● Exercise
The answer must consist of every line in the records that contains the word "computer".

● Extracted information

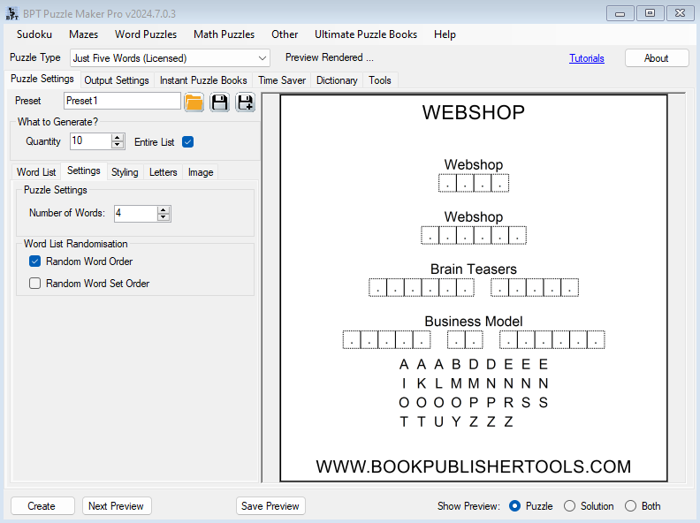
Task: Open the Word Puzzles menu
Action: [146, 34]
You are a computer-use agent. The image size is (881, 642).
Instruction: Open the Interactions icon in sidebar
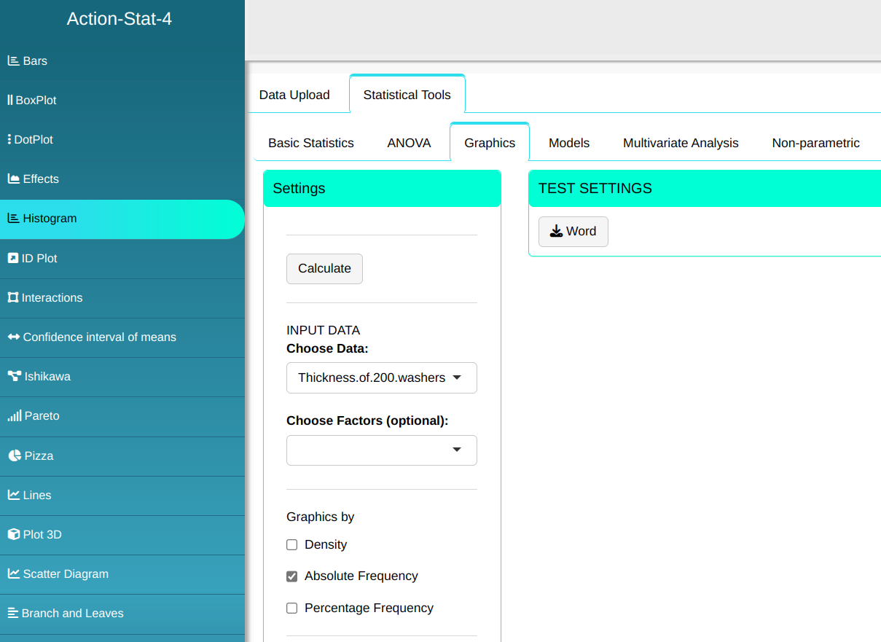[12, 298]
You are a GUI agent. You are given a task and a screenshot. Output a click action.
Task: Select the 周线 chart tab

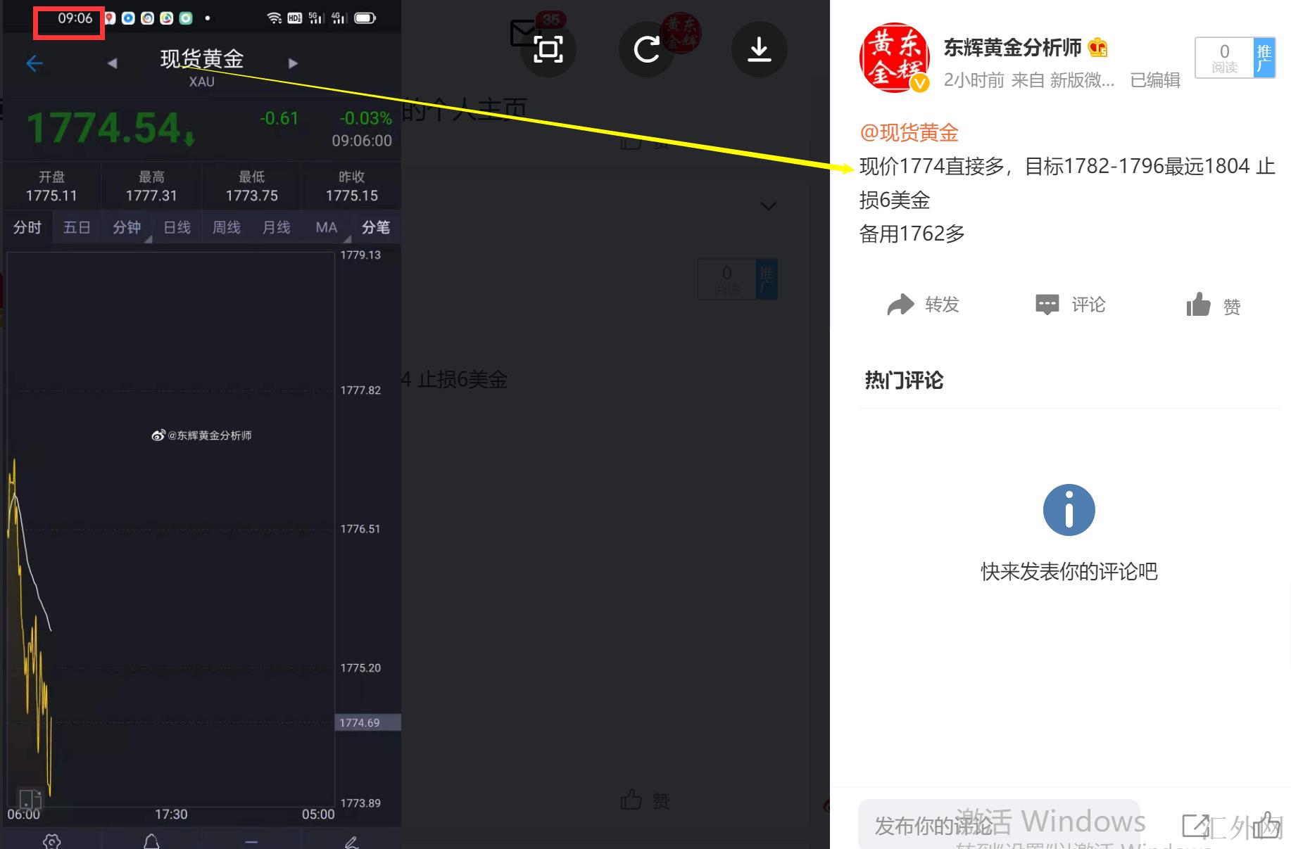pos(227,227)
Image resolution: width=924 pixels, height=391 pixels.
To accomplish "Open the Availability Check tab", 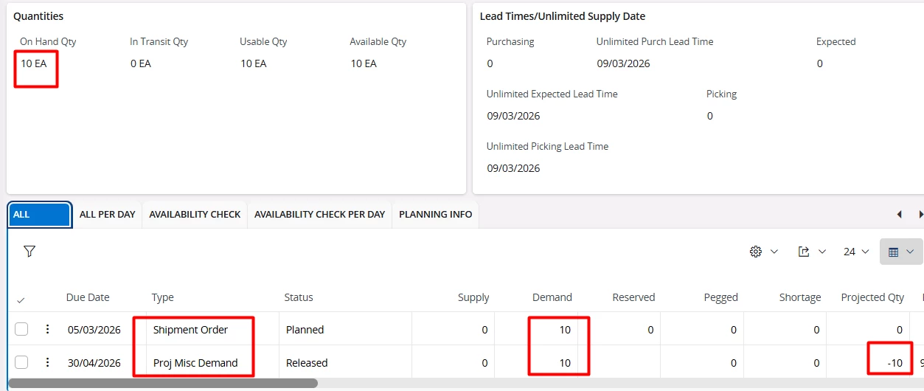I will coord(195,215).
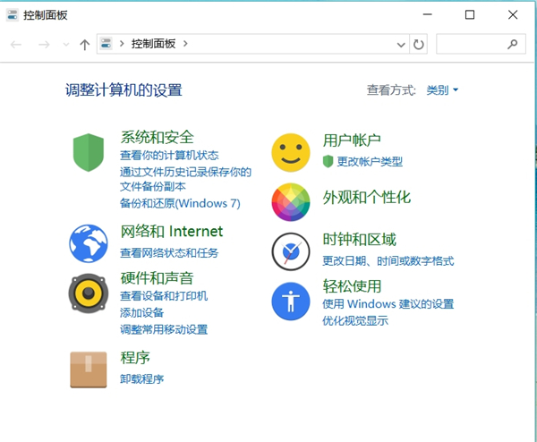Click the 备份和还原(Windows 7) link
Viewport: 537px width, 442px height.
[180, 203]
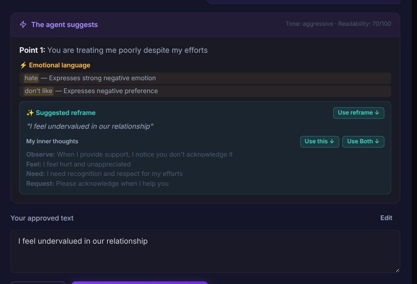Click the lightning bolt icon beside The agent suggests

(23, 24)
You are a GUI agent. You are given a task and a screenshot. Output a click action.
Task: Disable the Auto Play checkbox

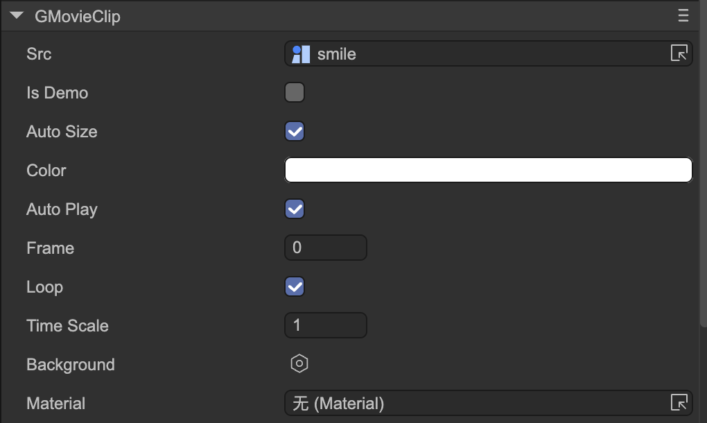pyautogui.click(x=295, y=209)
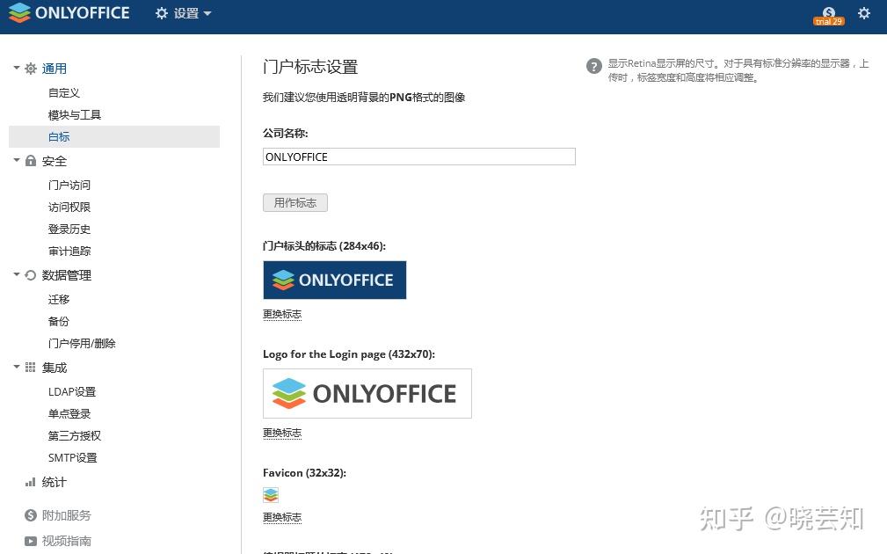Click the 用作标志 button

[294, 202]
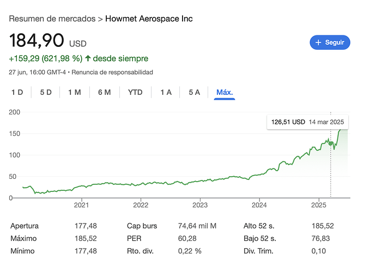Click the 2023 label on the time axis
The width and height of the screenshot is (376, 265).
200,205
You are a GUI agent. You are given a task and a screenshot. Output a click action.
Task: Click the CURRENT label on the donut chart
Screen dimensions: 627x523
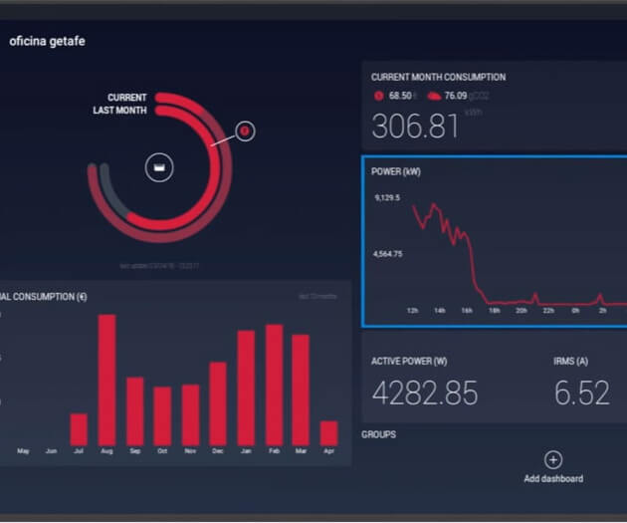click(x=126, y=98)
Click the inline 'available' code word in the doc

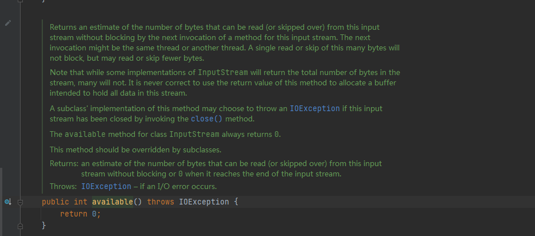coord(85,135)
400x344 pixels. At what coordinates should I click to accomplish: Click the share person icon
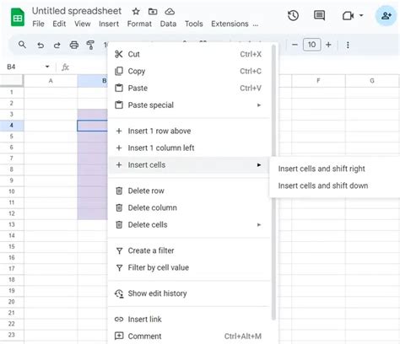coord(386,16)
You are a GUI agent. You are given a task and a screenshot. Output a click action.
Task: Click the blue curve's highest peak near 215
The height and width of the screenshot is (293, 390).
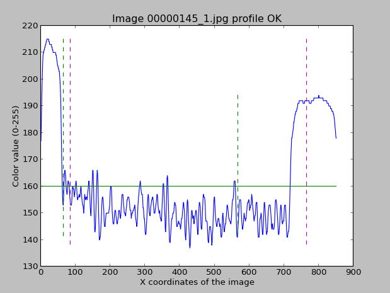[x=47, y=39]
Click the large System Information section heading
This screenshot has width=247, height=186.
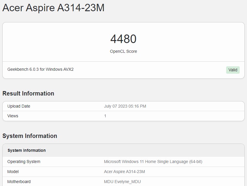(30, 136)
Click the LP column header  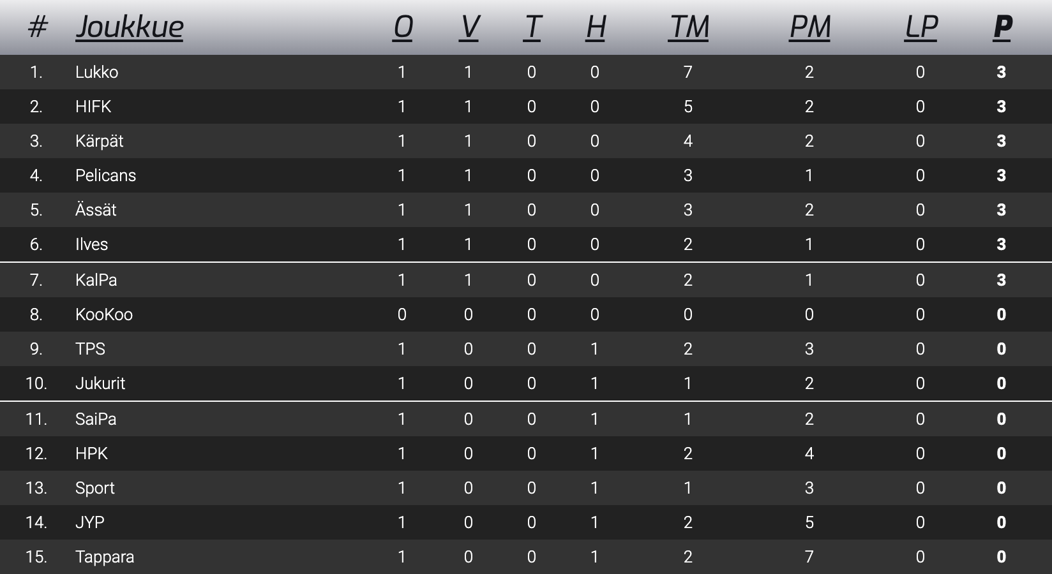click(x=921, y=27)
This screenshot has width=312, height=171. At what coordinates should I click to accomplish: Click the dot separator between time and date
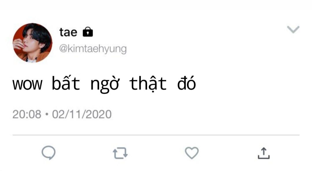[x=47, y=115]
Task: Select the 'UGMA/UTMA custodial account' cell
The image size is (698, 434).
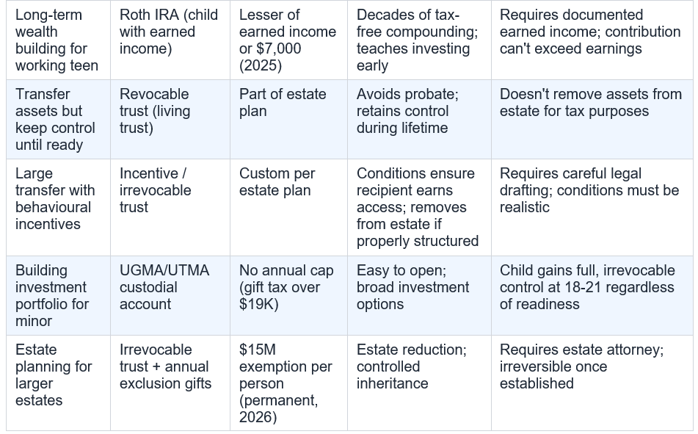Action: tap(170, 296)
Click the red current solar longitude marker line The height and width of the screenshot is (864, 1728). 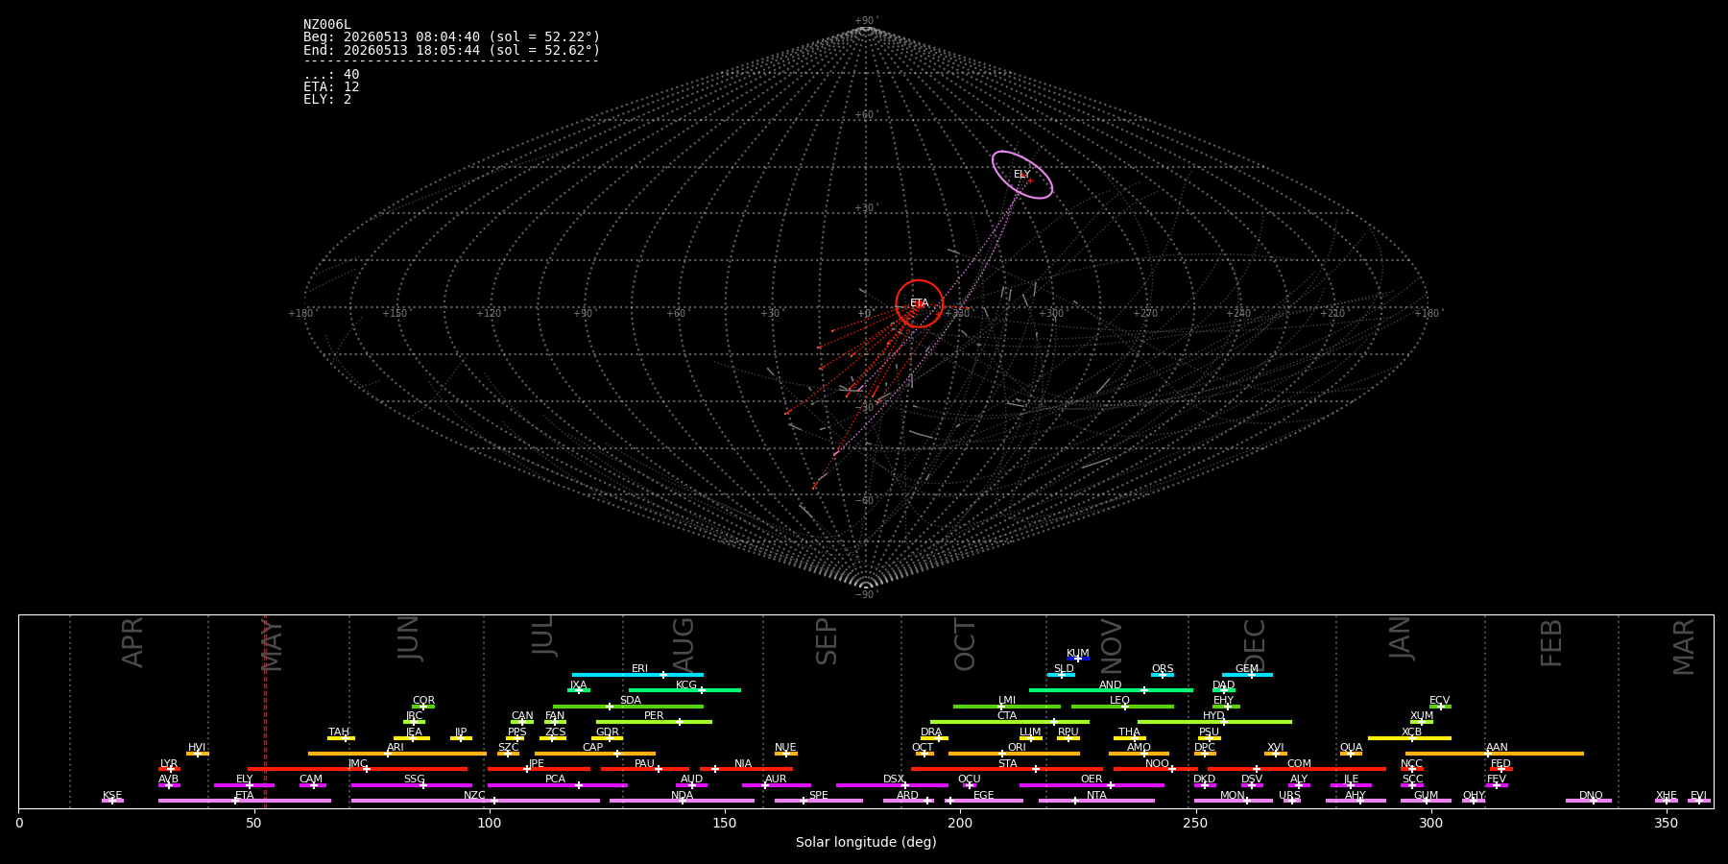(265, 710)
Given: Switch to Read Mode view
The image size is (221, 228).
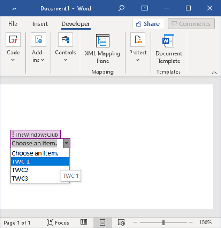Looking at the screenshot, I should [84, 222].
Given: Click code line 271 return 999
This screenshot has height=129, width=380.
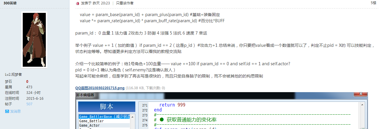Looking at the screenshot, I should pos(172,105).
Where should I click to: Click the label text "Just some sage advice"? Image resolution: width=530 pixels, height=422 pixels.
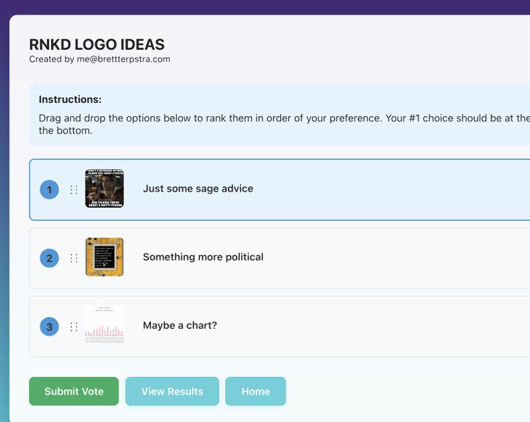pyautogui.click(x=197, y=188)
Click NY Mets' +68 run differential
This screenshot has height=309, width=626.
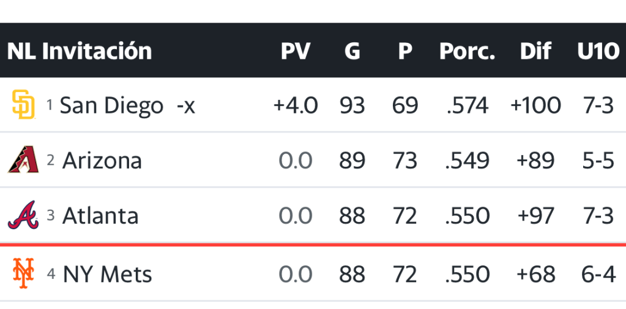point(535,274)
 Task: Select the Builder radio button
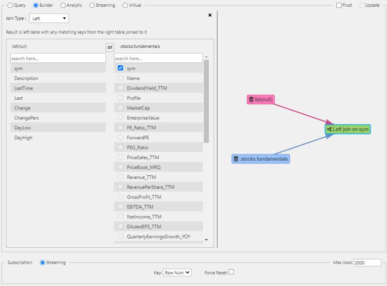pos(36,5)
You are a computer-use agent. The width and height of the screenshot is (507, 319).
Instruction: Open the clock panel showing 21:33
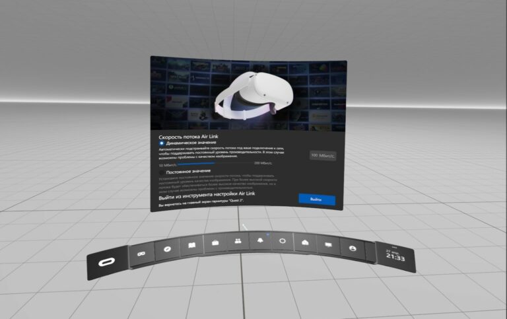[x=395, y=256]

● Answer to the problem
You are a computer-use agent. The image size is (881, 642).
You are a computer-use agent. The width and height of the screenshot is (507, 319).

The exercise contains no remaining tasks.